When Hubby is around while I’m writing, the poor guy gets subjected to some of my thinking out loud. Like today: “Is there a check mark symbol on Microsoft Word? I can’t find one. Oh, or I could use an X. Just need to check off which scenes I’ve revised on my outline.”

Two minutes later: “I need a code. X isn’t enough. I need to mark which scenes need the most fixing. If I use ABC like a priority list, then A would be the highest priority, which means a scene in the worst shape. But that would totally confuse me because the best scenes would get a C grade, which is average, not best.”

“Um, aren’t you wasting more time creating a code rather than just fixing the scenes?” he finally asked.

Ha ha. Yes. But . . .

If only revising were as simple as opening the document and fixing what needs to be fixed. Unfortunately, almost every sentence needs to be fixed on some level, and it’s definitely a matter of priorities. I need to fix the big stuff first before I waste time on little sentence issues. I’ve revised most of the scenes in chapters 1–4, and today I wanted to see a clear picture of what I’ve fixed, where each scene’s at, and what I should concentrate on the most.

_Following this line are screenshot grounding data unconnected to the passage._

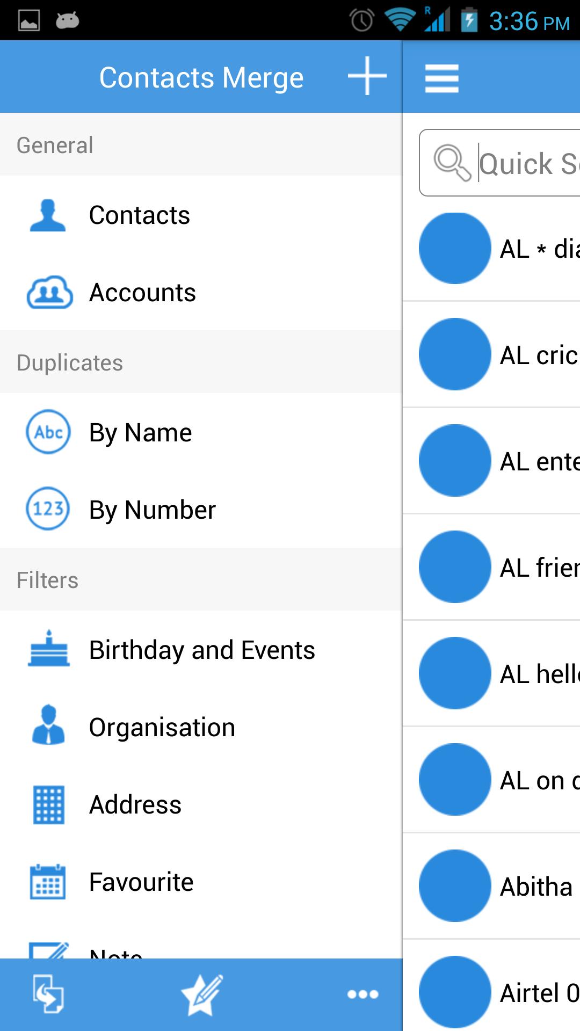580x1031 pixels.
Task: Open the Abitha contact entry
Action: tap(536, 887)
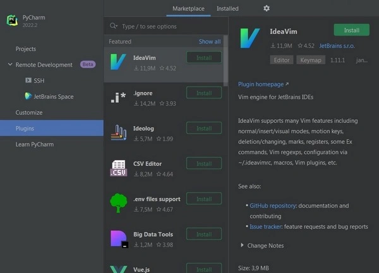Viewport: 379px width, 273px height.
Task: Click the CSV Editor plugin icon
Action: point(118,168)
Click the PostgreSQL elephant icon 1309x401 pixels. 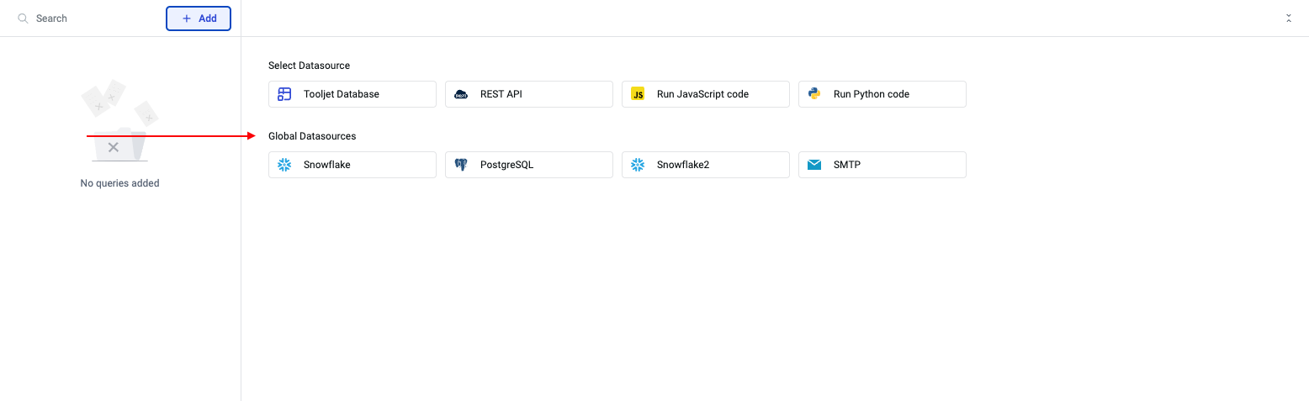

And suddenly I realized the solution was obvious. I’m a teacher, aren’t I? What could make more sense than to give an A to the best scenes, B to those that need a little improvement, C to the mediocre ones, D to those in bad shape, and F to the segments I might as well cut and redo from scratch?

Ah, simplicity is wonderful.

(Yes, the outline itself looks complicated, because I have lots of info there, but the left-most column is simply ABCDF, with an X above once I’ve made significant revisions this draft.)

It took less than five minutes to go through my outline and assign grades based on my gut reactions (if only I could do that with student papers!), and now I can see at a glance where I’m at and what needs the most help.

Hooray for a great new strategy!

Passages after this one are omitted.